**Task to complete**
Leave the pictures aside and give back every entry below word for word.

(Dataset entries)
::::
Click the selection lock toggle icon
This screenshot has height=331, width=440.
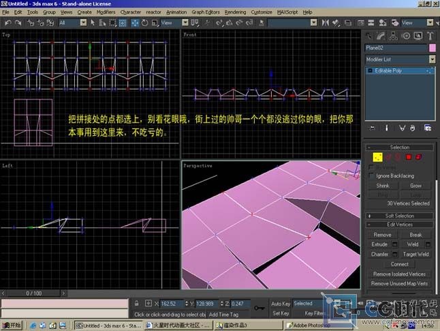tap(137, 303)
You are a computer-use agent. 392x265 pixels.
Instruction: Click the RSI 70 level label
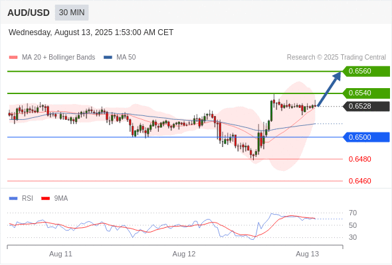point(353,213)
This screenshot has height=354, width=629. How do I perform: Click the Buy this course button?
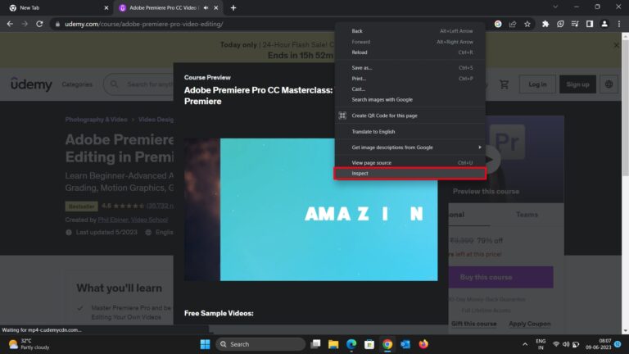point(500,277)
::::
**Exercise response**
Click the selection lock toggle icon
This screenshot has height=331, width=440.
tap(137, 303)
You are a computer-use agent. 392x265 pixels.
Instruction: Click the RSI 70 level label
point(353,213)
This screenshot has height=354, width=629. How do I perform: Click the Buy this course button?
point(500,277)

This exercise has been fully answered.